Biden administration funds gender confusion in Ecuador
The U.S. State Department is allotting $20,600 to an organization in Ecuador to promote gender disorientation in the South American country. The funds will go towards hosting 3 workshops, 12 drag theatre performances and the production of a 2-minute documentary, all “to promote diversity and inclusion.”
The money will be given to Centro Ecuatoriano Norteamericano (CEN), a “cultural center” supported by the U.S. Embassy and Consulate in Ecuador, according to Fox News.
The grant, which is set to run from September 30, 2022 to August 31, 2023, is just one of several “public diplomacy programs” which aim to “influence foreign publics” in the name of national security.
“To support the achievement of U.S. foreign policy goals and objectives, advance national interests, and enhance national security by informing and influencing foreign publics and by expanding and strengthening the relationship between the people and government of the United States and citizens of the rest of the world,” says USAspending.gov.
While CEM has received a total of $57,200 from the US State Department since 2010 for four different grants, including speaking engagements, presentations and marketing services, Ecuador is the first country to receive a cash injection to promulgate gender anxiety.
A State Department spokesperson told Newsweek last week that the purpose of the program is to "provide new opportunities for LGBTQI+ Ecuadorians to express themselves freely and safely."
"The program will advance key U.S. values of diversity and the inclusion of LGBTQI+ communities as well as promote the acceptance of communities that are disproportionately affected by violence,” the spokesperson said.
"LGBTQI+ people across the globe deserve to live in societies free from targeted violence and discrimination,” added the spokesperson. “Recent data suggest an alarming and deadly rise in violence against LGBTQI+ persons in Ecuador.”
But the State Department has not provided those data, nor did it respond to an America’s Frontline News request for the data.

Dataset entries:
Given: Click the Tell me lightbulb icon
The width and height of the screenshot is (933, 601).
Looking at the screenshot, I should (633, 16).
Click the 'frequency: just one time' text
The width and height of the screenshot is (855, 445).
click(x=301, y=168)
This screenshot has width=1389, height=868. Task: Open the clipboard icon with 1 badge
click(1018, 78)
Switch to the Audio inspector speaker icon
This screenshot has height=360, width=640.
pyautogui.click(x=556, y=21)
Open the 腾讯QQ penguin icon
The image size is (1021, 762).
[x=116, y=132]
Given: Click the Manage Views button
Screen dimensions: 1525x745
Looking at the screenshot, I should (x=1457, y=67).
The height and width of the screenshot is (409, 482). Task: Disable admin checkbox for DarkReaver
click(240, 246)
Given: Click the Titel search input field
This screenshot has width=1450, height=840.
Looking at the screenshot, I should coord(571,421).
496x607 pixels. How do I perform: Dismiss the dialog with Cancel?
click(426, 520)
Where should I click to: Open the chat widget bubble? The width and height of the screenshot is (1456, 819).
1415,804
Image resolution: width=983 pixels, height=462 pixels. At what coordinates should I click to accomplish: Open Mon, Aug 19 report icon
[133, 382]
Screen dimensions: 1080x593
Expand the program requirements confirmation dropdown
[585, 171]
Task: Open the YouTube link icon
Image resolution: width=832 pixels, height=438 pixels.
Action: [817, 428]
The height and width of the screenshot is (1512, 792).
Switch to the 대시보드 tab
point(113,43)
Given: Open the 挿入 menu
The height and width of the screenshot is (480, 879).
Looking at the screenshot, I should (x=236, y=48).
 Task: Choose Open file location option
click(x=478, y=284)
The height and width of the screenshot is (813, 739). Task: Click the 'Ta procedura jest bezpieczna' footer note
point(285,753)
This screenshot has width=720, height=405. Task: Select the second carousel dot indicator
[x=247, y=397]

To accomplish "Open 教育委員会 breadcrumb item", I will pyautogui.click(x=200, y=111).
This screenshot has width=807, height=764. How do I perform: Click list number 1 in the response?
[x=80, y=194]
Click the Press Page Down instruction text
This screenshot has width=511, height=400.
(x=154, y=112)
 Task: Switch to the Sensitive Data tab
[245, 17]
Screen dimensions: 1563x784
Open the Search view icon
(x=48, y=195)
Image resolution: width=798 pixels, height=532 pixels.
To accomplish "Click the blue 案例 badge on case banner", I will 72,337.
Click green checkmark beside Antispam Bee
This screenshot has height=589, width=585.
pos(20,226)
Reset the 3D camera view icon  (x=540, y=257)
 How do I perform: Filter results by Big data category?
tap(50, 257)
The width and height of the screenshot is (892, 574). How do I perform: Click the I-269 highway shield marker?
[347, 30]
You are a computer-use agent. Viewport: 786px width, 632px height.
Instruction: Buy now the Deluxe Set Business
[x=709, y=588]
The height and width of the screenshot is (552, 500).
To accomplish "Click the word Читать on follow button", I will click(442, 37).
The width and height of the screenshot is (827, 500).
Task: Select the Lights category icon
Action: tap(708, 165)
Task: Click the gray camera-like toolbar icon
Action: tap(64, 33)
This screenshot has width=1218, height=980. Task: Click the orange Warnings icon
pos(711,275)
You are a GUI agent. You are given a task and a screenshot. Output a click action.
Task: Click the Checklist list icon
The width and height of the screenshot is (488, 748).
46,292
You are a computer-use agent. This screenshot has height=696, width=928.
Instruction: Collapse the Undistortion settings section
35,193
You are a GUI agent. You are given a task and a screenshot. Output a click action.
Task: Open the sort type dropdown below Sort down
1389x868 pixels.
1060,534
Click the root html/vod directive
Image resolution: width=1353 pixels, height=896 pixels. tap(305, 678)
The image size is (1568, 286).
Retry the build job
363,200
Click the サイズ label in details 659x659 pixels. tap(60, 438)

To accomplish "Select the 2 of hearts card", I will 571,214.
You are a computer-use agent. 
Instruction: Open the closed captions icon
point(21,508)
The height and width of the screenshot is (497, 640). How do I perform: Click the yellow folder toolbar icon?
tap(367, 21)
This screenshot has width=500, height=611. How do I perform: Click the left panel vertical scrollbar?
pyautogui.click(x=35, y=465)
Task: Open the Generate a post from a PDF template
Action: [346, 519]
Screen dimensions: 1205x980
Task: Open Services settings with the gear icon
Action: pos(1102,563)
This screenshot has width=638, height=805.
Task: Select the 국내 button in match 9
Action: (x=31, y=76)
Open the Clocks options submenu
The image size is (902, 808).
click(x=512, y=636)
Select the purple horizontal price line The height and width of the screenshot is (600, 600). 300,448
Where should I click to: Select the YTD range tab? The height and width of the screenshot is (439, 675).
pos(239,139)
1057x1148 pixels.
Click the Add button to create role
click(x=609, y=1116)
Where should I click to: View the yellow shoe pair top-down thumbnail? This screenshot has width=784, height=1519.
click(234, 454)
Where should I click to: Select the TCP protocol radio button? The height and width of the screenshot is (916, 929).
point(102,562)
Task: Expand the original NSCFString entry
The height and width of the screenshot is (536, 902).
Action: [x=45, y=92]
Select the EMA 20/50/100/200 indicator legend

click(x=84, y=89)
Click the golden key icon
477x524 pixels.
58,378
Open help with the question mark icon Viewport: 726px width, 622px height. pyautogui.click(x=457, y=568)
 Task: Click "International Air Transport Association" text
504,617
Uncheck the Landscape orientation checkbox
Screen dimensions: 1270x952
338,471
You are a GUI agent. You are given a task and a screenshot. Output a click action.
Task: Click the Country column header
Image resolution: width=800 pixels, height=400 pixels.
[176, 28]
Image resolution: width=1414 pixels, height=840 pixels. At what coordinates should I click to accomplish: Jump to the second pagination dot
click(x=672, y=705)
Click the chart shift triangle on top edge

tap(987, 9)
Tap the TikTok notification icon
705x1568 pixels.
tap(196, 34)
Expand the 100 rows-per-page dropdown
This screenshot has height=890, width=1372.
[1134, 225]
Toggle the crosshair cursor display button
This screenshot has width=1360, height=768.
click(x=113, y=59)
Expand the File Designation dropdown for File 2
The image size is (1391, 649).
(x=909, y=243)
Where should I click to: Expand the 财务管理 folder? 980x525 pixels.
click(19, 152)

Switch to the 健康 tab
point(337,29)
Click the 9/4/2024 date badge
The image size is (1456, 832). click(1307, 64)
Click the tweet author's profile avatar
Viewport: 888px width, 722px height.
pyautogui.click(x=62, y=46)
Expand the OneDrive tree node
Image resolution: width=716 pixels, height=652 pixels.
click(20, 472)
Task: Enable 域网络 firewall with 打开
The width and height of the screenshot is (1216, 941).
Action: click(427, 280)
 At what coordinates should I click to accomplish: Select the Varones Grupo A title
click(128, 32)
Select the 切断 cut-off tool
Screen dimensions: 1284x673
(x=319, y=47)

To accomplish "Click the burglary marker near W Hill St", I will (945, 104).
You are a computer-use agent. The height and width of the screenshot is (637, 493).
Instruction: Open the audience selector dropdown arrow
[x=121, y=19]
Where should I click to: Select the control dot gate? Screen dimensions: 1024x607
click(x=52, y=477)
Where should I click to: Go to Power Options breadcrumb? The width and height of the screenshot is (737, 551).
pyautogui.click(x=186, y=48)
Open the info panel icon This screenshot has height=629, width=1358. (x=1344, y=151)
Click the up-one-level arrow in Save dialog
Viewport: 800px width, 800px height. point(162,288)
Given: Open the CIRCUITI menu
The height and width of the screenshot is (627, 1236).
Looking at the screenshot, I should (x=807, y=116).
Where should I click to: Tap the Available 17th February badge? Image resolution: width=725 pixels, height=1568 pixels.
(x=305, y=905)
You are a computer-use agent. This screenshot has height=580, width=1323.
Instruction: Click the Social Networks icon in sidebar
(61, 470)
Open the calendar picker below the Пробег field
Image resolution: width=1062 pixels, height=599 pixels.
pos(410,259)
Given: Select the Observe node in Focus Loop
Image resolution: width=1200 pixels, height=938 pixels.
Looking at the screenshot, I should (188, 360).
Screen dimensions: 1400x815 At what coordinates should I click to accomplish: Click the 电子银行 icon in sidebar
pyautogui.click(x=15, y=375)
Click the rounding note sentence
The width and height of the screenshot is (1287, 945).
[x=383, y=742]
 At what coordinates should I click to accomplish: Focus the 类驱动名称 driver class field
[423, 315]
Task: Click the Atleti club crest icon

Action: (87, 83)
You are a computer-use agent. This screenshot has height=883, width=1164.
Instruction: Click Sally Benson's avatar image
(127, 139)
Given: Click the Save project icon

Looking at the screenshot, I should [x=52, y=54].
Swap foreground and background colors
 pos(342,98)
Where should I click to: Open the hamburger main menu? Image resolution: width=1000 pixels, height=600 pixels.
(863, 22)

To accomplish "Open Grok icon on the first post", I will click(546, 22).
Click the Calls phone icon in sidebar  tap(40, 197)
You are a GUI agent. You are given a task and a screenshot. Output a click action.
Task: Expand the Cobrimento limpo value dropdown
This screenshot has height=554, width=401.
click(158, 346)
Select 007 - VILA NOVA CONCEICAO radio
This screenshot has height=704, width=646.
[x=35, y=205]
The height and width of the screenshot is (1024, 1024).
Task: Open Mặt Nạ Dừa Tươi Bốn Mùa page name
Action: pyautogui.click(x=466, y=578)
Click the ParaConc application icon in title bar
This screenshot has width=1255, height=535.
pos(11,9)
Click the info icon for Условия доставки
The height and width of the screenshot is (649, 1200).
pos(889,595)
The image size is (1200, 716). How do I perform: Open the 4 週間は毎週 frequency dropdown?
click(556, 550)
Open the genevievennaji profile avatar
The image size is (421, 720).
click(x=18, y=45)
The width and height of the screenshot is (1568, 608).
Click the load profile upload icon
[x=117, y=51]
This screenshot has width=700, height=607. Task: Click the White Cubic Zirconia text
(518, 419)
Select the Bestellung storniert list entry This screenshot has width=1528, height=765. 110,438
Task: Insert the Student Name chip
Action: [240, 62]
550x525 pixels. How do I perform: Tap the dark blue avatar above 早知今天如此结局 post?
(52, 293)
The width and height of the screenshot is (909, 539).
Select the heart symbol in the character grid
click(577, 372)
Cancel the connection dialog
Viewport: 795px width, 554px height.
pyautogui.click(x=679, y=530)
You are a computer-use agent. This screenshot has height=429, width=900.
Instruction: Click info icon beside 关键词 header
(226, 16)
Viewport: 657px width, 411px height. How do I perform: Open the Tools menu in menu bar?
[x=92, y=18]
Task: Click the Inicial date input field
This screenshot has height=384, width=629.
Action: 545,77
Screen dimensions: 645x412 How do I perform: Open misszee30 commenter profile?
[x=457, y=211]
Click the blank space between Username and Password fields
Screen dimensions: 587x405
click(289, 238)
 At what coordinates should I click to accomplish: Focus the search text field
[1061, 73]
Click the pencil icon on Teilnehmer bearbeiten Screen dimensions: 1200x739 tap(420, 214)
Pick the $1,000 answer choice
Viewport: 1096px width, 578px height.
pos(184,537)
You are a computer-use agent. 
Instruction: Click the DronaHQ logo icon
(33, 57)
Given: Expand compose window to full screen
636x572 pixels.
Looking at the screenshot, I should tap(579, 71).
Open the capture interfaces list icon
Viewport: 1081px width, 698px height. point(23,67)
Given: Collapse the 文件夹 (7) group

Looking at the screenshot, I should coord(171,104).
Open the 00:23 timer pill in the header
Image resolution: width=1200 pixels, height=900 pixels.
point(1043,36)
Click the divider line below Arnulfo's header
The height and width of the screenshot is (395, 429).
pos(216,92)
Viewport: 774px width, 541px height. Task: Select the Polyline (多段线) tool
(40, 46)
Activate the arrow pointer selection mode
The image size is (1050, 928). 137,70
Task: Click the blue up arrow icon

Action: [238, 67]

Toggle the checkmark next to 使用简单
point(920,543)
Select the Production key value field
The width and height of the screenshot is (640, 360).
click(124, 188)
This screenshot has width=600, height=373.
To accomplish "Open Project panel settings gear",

**EXERCISE:** Can you print the part of the article on the State Department grant in Ecuador that starts with "A State Department" and goes on through "the spokesperson said.", word for word?

**FINISHED EXERCISE:**
A State Department spokesperson told Newsweek last week that the purpose of the program is to "provide new opportunities for LGBTQI+ Ecuadorians to express themselves freely and safely."
"The program will advance key U.S. values of diversity and the inclusion of LGBTQI+ communities as well as promote the acceptance of communities that are disproportionately affected by violence,” the spokesperson said.